_Written request A_
In the blog post, how long ago did the writer stop taking the pill?
_Written request B_
Reproduce the section of the blog post that opens with the words containing "Anyway back to" and closes with "that are good.".
_Written request C_
Using the blog post, explain why blogging has been pushed to the back. Answer in one to three sentences.

** Start of Passage given **

I have a few minutes to write a quick blog. I do not know why I am so busy these days. There is too much to do, not enough time and blogs gets pushed to the back, apparently as a non-essential service.
Hubby and I have been busy bees, baby proofing the house, also, just getting it the way we want it to be. There are all things we would like to do, but the money just does not get there, but that is unimportant. We are weeks away from actually trying to make this little one I have been dreaming about. It is early days yet, I have only stopped taking the pill two weeks ago. It is all I can think about. How much I want this baby we have been talking about for years to finally make itself known.
I am even looking forward to being pregnant. A twinge of uncertainness every so often, but I am more excited than anything else. Hubby and I have done everything we thought we could to prepare and now is the time. Things will happen, as they will.
The baby will or will not come, it is not easy for everyone, however, I am going to be optimistic and not think about all the bad things that could happen.
I remember Lee saying she could not understand why some women are already getting baby rooms done when there are so many months before the baby comes, but I have to say I understand. I want to buy all those baby things. I have to stop myself. I am not even pregnant yet. I am so incredibly excited. It is like this huge present that we are looking forward too. It is all I can think of most days.
Anyway back to reality, the year is about over, I have grown much this year in my field. Work has had its ups and downs, but at the end of it all, it is not so bad. I have a plan of action that will make it better, I have taken back my control, and I am happier about myself. I feel confidence in my abilities. I am at that point when I know that I have the respect of the whole team, and they do not just think I am the secretary. I do actually know what is going on, I get things done, and I have opinions and ideas that are good.
Hubby has stopped smoking, there were many false starts, but he seems to be doing better now. I love him so much (not just because he has stopped smokingJ). I sometimes stop and look at him and wonder how we could be so in love. You hear about how the intensity of a relationship dies down after a while, but we are still happily in love.

** End of Passage given **
** Start of Extracted entries **

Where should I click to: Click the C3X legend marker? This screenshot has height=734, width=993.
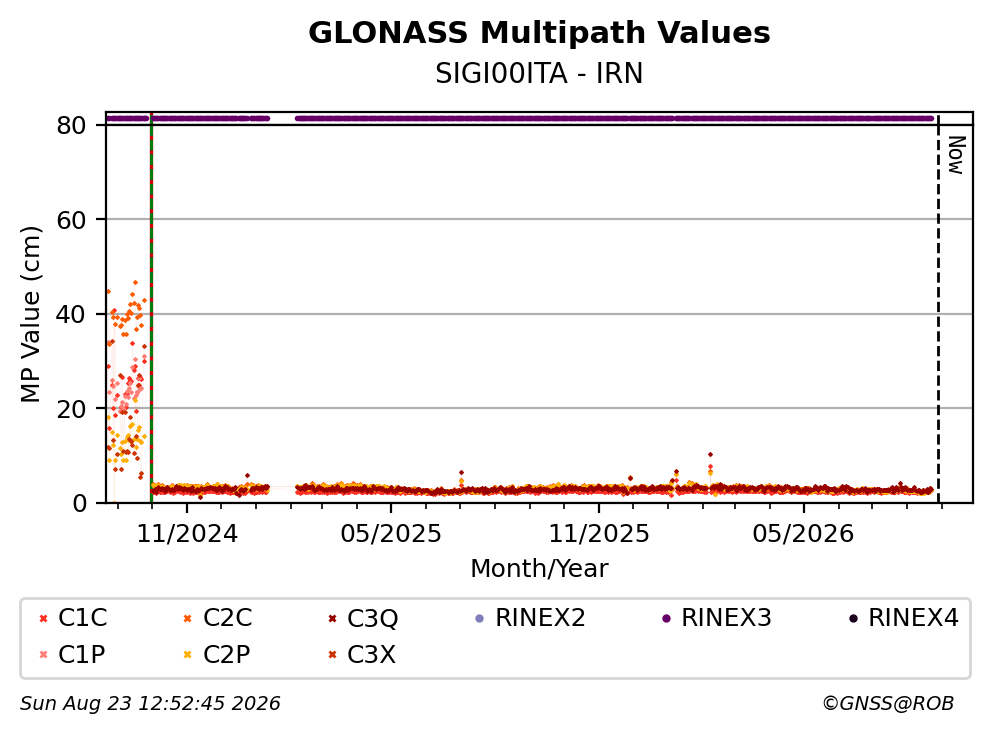coord(332,655)
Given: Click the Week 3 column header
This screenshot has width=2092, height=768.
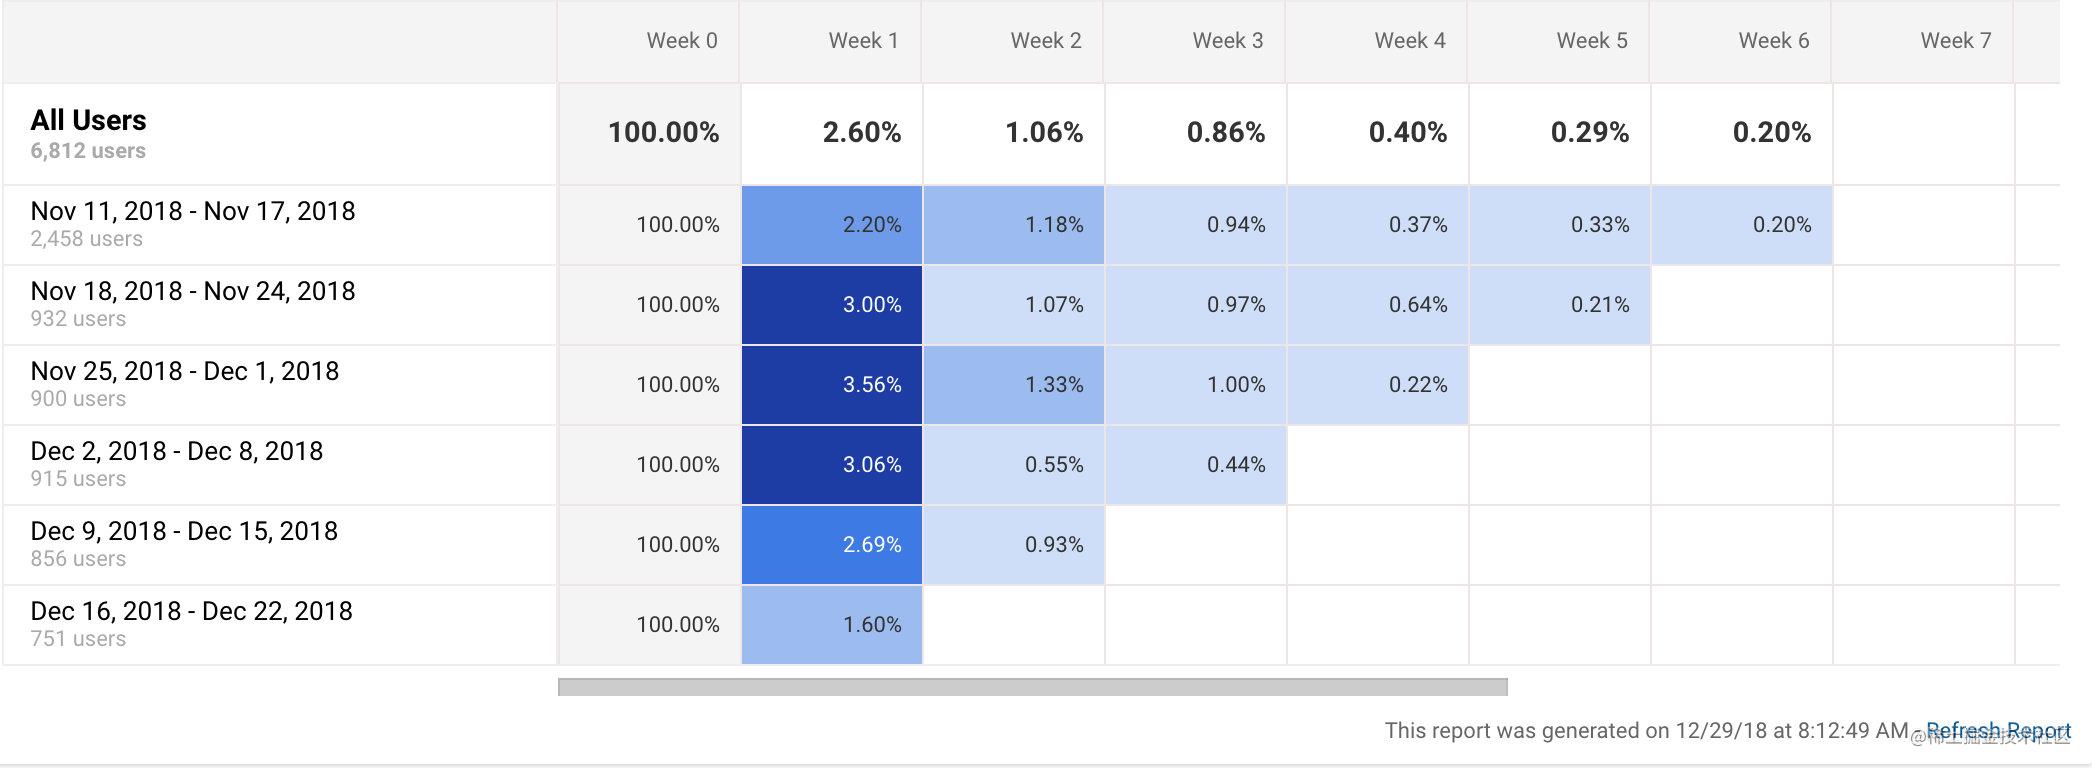Looking at the screenshot, I should 1228,41.
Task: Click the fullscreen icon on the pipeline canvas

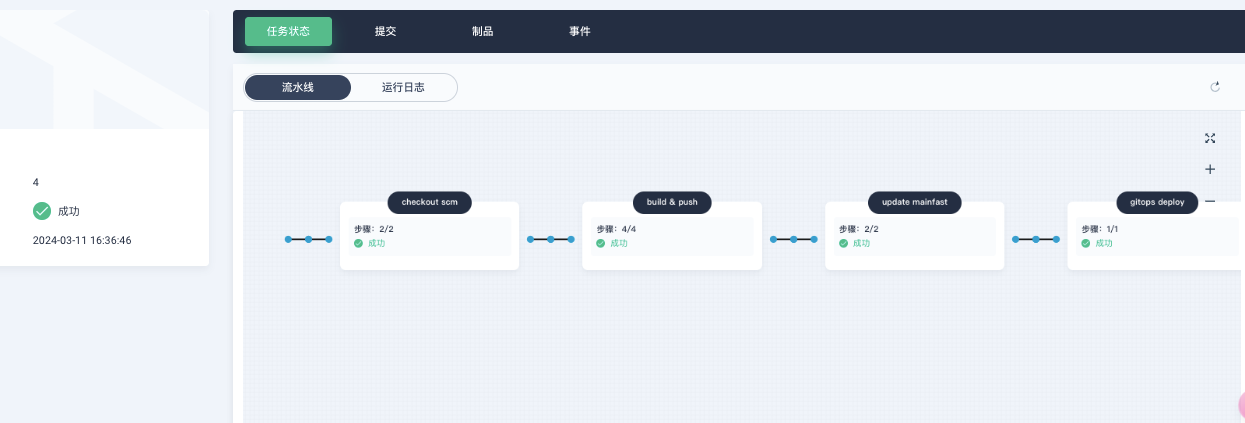Action: coord(1210,139)
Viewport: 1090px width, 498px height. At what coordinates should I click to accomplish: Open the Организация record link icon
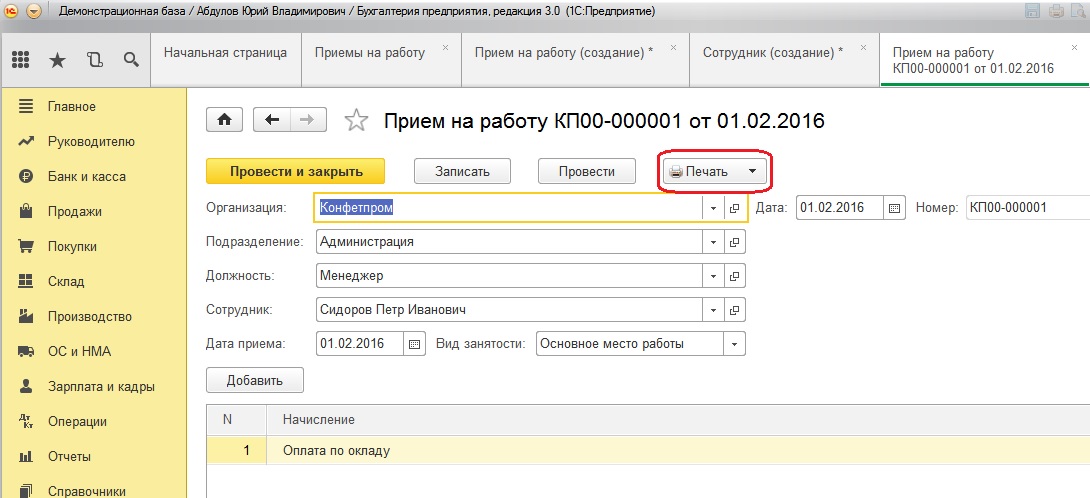pos(734,208)
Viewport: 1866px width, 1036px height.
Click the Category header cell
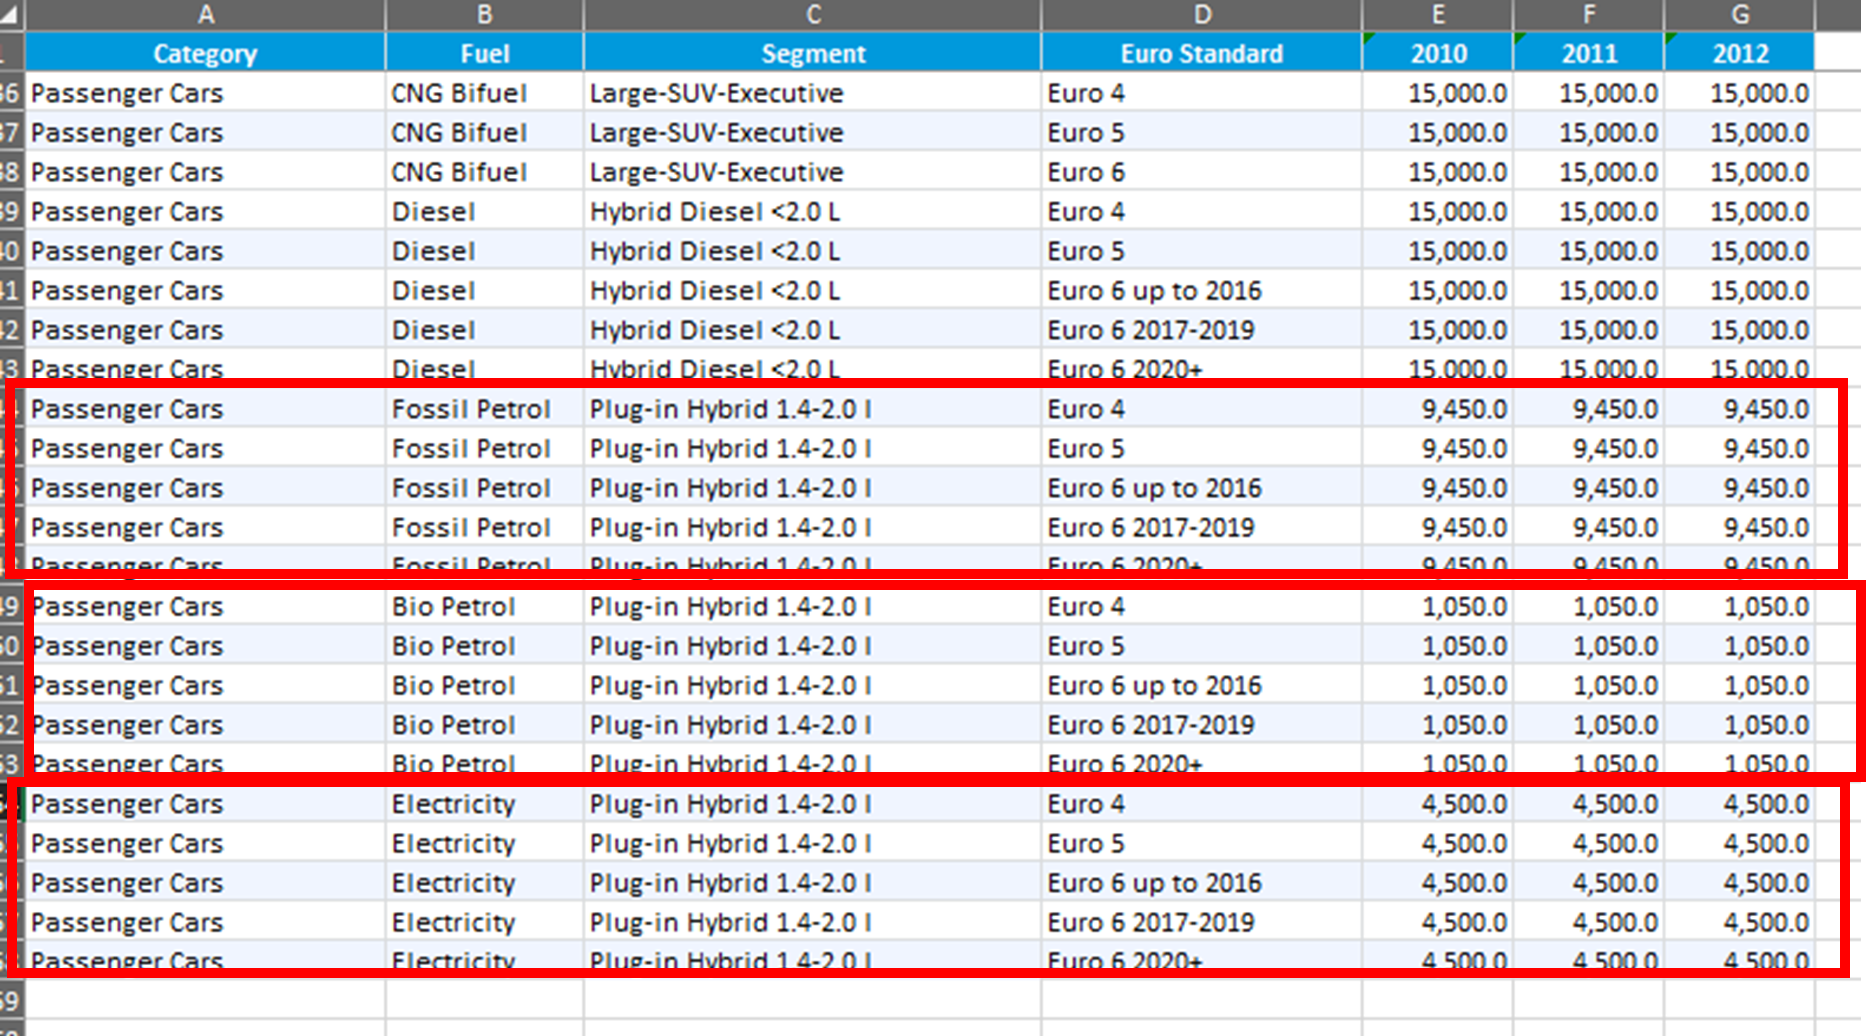point(205,53)
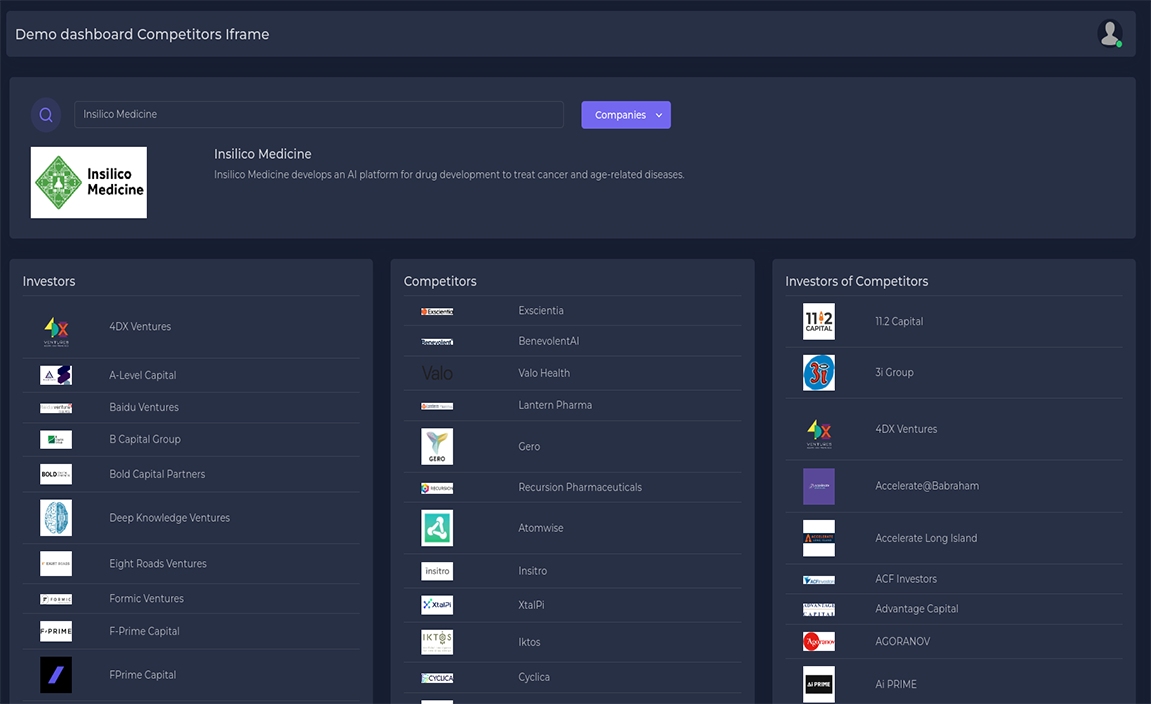1151x704 pixels.
Task: Click the 11.2 Capital logo
Action: 819,322
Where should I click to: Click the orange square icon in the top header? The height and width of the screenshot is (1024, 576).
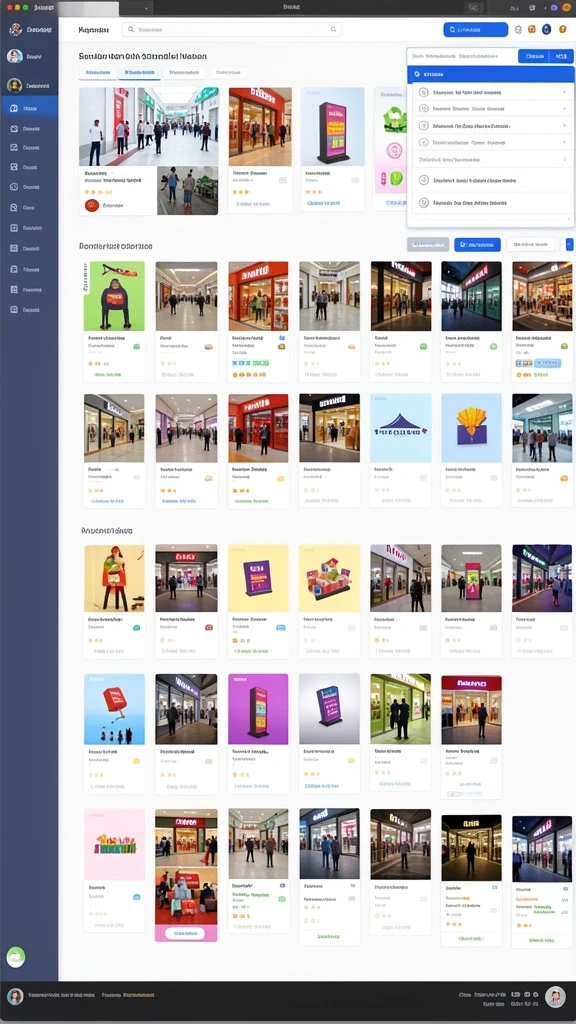coord(532,29)
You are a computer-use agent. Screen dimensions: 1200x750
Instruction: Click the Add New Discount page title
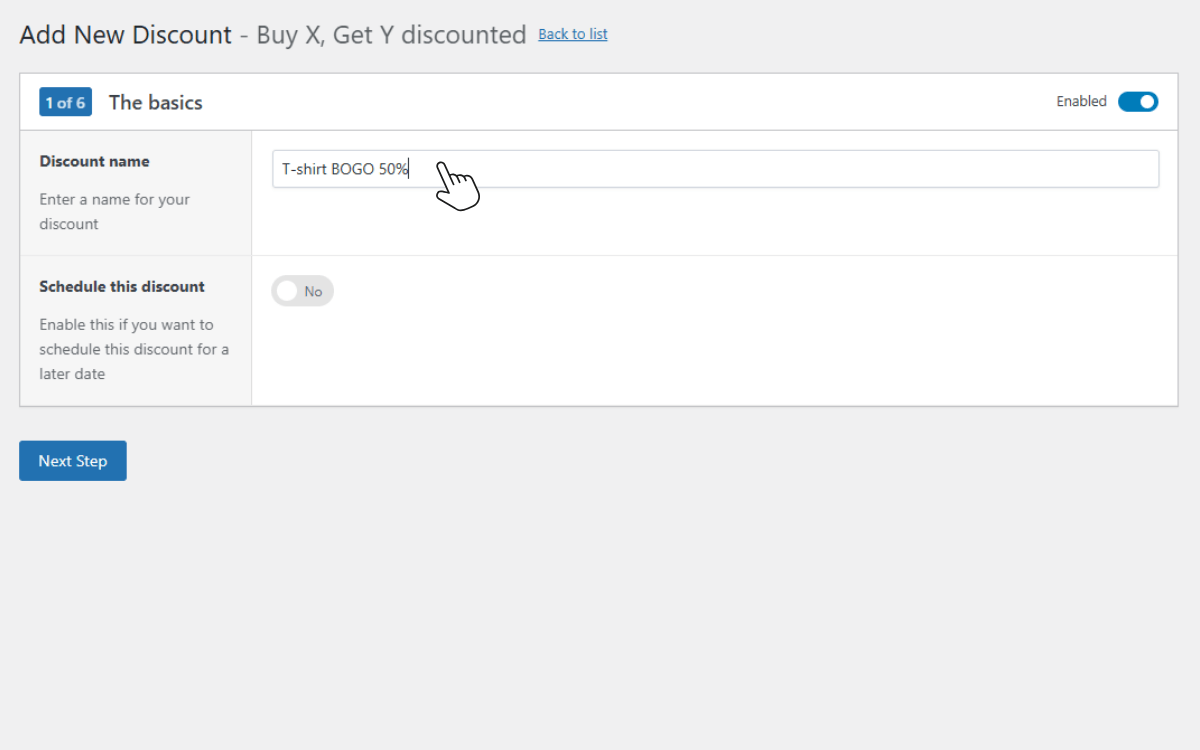126,35
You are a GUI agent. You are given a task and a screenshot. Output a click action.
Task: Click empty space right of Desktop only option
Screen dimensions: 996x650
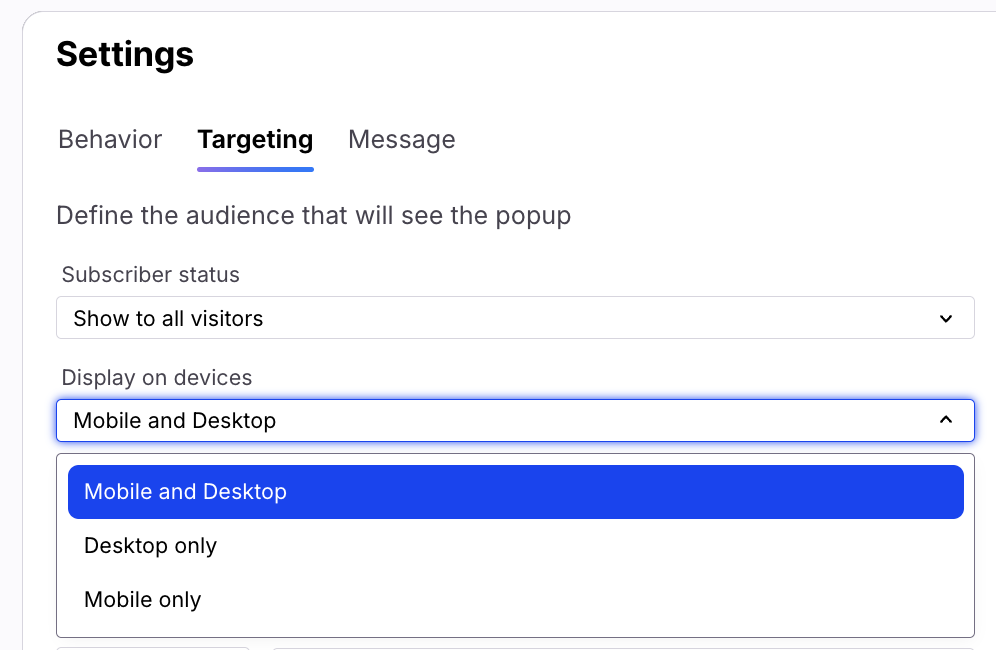600,546
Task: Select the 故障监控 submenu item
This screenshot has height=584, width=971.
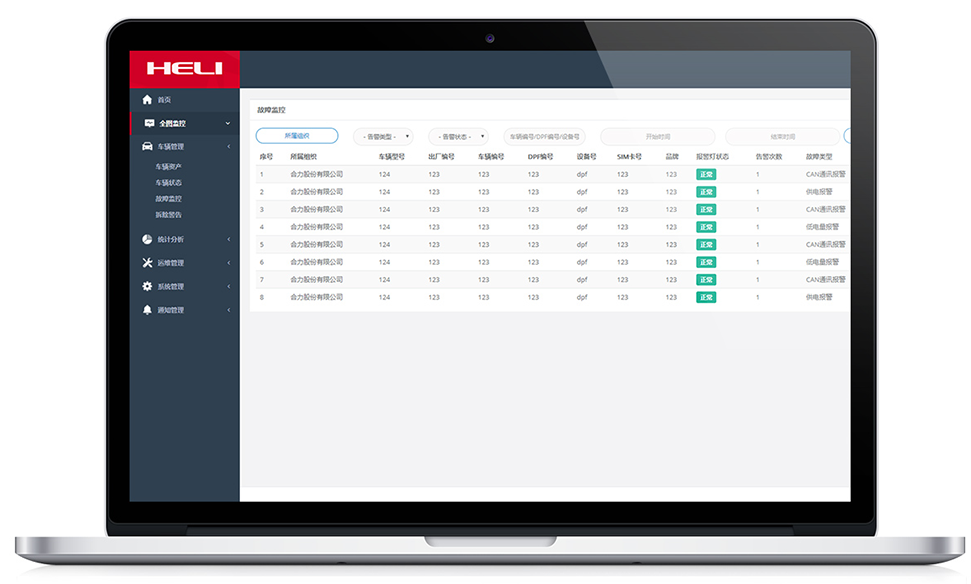Action: (x=168, y=199)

** End of Extracted entries **

_Written reply A_
Two weeks ago.

_Written reply B_
Anyway back to reality, the year is about over, I have grown much this year in my field. Work has had its ups and downs, but at the end of it all, it is not so bad. I have a plan of action that will make it better, I have taken back my control, and I am happier about myself. I feel confidence in my abilities. I am at that point when I know that I have the respect of the whole team, and they do not just think I am the secretary. I do actually know what is going on, I get things done, and I have opinions and ideas that are good.

_Written reply C_
The writer has too much to do and not enough time. As a result, blogging gets pushed to the back as a non-essential service.